WORK TO COMPLETE: Reprint the whole of the data exactly.

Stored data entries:

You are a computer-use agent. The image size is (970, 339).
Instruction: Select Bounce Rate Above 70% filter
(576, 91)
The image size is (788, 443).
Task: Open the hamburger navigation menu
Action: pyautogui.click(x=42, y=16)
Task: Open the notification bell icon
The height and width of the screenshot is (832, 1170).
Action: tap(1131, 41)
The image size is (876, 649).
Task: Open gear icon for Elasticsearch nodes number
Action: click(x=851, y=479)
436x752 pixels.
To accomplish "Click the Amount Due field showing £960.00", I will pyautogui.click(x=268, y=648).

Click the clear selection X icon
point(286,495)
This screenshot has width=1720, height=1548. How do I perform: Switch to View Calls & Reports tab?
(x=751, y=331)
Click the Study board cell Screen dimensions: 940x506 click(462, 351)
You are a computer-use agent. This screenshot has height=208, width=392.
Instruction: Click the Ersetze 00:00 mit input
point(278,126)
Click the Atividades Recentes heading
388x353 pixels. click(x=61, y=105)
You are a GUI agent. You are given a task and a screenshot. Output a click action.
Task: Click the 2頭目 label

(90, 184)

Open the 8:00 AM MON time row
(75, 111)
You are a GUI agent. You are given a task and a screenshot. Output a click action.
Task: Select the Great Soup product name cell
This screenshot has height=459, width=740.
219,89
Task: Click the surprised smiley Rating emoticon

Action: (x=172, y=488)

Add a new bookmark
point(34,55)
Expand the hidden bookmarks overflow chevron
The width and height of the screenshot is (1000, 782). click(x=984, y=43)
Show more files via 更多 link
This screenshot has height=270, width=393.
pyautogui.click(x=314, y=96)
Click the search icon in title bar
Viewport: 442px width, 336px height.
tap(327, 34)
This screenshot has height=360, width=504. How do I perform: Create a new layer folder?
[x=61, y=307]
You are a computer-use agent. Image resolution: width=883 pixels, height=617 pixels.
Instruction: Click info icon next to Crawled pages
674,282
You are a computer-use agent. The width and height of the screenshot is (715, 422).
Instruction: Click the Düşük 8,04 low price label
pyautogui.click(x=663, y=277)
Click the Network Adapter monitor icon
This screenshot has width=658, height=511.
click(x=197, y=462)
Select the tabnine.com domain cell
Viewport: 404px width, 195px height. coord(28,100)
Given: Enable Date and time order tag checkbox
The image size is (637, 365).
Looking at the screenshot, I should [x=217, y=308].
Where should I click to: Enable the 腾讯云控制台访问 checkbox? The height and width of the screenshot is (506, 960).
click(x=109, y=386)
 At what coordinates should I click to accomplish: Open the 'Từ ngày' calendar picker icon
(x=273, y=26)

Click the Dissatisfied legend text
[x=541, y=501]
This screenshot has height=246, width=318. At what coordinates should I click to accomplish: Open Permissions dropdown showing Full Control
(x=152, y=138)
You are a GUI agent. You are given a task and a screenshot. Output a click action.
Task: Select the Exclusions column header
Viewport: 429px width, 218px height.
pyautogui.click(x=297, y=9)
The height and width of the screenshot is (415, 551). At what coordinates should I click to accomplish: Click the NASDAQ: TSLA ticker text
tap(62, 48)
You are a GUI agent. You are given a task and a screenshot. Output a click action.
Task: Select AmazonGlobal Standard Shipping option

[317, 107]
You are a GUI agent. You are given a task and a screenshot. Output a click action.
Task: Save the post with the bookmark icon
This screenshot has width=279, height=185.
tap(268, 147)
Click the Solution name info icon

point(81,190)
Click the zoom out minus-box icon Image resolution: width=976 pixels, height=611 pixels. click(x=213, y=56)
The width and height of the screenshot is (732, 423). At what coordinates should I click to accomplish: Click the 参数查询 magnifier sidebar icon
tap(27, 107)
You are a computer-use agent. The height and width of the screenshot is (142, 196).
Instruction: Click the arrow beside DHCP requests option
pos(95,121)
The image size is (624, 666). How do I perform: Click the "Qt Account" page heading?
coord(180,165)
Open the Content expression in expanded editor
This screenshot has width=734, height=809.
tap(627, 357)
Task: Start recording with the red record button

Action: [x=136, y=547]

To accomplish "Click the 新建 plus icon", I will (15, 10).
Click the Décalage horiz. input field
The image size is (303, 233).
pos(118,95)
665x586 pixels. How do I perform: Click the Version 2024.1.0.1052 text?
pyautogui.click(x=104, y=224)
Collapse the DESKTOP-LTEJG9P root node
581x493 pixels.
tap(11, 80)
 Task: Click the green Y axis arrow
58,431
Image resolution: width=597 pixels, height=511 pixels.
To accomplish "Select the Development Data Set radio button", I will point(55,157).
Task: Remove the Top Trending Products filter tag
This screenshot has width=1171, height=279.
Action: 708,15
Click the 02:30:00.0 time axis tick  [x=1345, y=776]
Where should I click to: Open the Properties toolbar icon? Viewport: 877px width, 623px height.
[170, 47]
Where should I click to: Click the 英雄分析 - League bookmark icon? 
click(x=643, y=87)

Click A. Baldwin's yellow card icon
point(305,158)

PROBLEM SOLUTION:
You are a computer-use agent. The image size is (970, 339).
Instruction: Select Bounce Rate Above 70% filter
(576, 91)
The image size is (788, 443).
Task: Open the hamburger navigation menu
Action: pyautogui.click(x=42, y=16)
Task: Open the notification bell icon
The height and width of the screenshot is (832, 1170).
Action: tap(1131, 41)
The image size is (876, 649).
Task: Open gear icon for Elasticsearch nodes number
Action: click(x=851, y=479)
436x752 pixels.
To accomplish "Click the Amount Due field showing £960.00", I will pyautogui.click(x=268, y=648).

Click the clear selection X icon
point(286,495)
This screenshot has width=1720, height=1548. How do I perform: Switch to View Calls & Reports tab?
(x=751, y=331)
Click the Study board cell Screen dimensions: 940x506 click(462, 351)
You are a computer-use agent. This screenshot has height=208, width=392.
Instruction: Click the Ersetze 00:00 mit input
point(278,126)
Click the Atividades Recentes heading
388x353 pixels. click(x=61, y=105)
You are a GUI agent. You are given a task and a screenshot. Output a click action.
Task: Click the 2頭目 label

(90, 184)

Open the 8:00 AM MON time row
(75, 111)
You are a GUI agent. You are given a task and a screenshot. Output a click action.
Task: Select the Great Soup product name cell
This screenshot has height=459, width=740.
219,89
Task: Click the surprised smiley Rating emoticon

Action: (x=172, y=488)

Add a new bookmark
point(34,55)
Expand the hidden bookmarks overflow chevron
The width and height of the screenshot is (1000, 782). click(x=984, y=43)
Show more files via 更多 link
This screenshot has height=270, width=393.
pyautogui.click(x=314, y=96)
Click the search icon in title bar
Viewport: 442px width, 336px height.
tap(327, 34)
This screenshot has height=360, width=504. How do I perform: Create a new layer folder?
[x=61, y=307]
You are a computer-use agent. Image resolution: width=883 pixels, height=617 pixels.
Instruction: Click info icon next to Crawled pages
674,282
You are a computer-use agent. The width and height of the screenshot is (715, 422).
Instruction: Click the Düşük 8,04 low price label
pyautogui.click(x=663, y=277)
Click the Network Adapter monitor icon
This screenshot has width=658, height=511.
click(x=197, y=462)
Select the tabnine.com domain cell
Viewport: 404px width, 195px height. coord(28,100)
Given: Enable Date and time order tag checkbox
The image size is (637, 365).
Looking at the screenshot, I should [x=217, y=308].
Where should I click to: Enable the 腾讯云控制台访问 checkbox? The height and width of the screenshot is (506, 960).
click(x=109, y=386)
 At what coordinates should I click to accomplish: Open the 'Từ ngày' calendar picker icon
(x=273, y=26)

Click the Dissatisfied legend text
[x=541, y=501]
This screenshot has height=246, width=318. At what coordinates should I click to accomplish: Open Permissions dropdown showing Full Control
(x=152, y=138)
You are a GUI agent. You are given a task and a screenshot. Output a click action.
Task: Select the Exclusions column header
Viewport: 429px width, 218px height.
pyautogui.click(x=297, y=9)
The height and width of the screenshot is (415, 551). At what coordinates should I click to accomplish: Click the NASDAQ: TSLA ticker text
tap(62, 48)
You are a GUI agent. You are given a task and a screenshot. Output a click action.
Task: Select AmazonGlobal Standard Shipping option

[317, 107]
You are a GUI agent. You are given a task and a screenshot. Output a click action.
Task: Save the post with the bookmark icon
This screenshot has width=279, height=185.
tap(268, 147)
Click the Solution name info icon

point(81,190)
Click the zoom out minus-box icon Image resolution: width=976 pixels, height=611 pixels. click(x=213, y=56)
The width and height of the screenshot is (732, 423). At what coordinates should I click to accomplish: Click the 参数查询 magnifier sidebar icon
tap(27, 107)
You are a computer-use agent. The height and width of the screenshot is (142, 196).
Instruction: Click the arrow beside DHCP requests option
pos(95,121)
The image size is (624, 666). How do I perform: Click the "Qt Account" page heading?
coord(180,165)
Open the Content expression in expanded editor
This screenshot has width=734, height=809.
tap(627, 357)
Task: Start recording with the red record button

Action: [x=136, y=547]

To accomplish "Click the 新建 plus icon", I will (15, 10).
Click the Décalage horiz. input field
The image size is (303, 233).
pos(118,95)
665x586 pixels. How do I perform: Click the Version 2024.1.0.1052 text?
pyautogui.click(x=104, y=224)
Collapse the DESKTOP-LTEJG9P root node
581x493 pixels.
tap(11, 80)
 Task: Click the green Y axis arrow
58,431
Image resolution: width=597 pixels, height=511 pixels.
To accomplish "Select the Development Data Set radio button", I will point(55,157).
Task: Remove the Top Trending Products filter tag
This screenshot has width=1171, height=279.
Action: 708,15
Click the 02:30:00.0 time axis tick  [x=1345, y=776]
Where should I click to: Open the Properties toolbar icon? Viewport: 877px width, 623px height.
[170, 47]
Where should I click to: Click the 英雄分析 - League bookmark icon? 
click(x=643, y=87)

Click A. Baldwin's yellow card icon
point(305,158)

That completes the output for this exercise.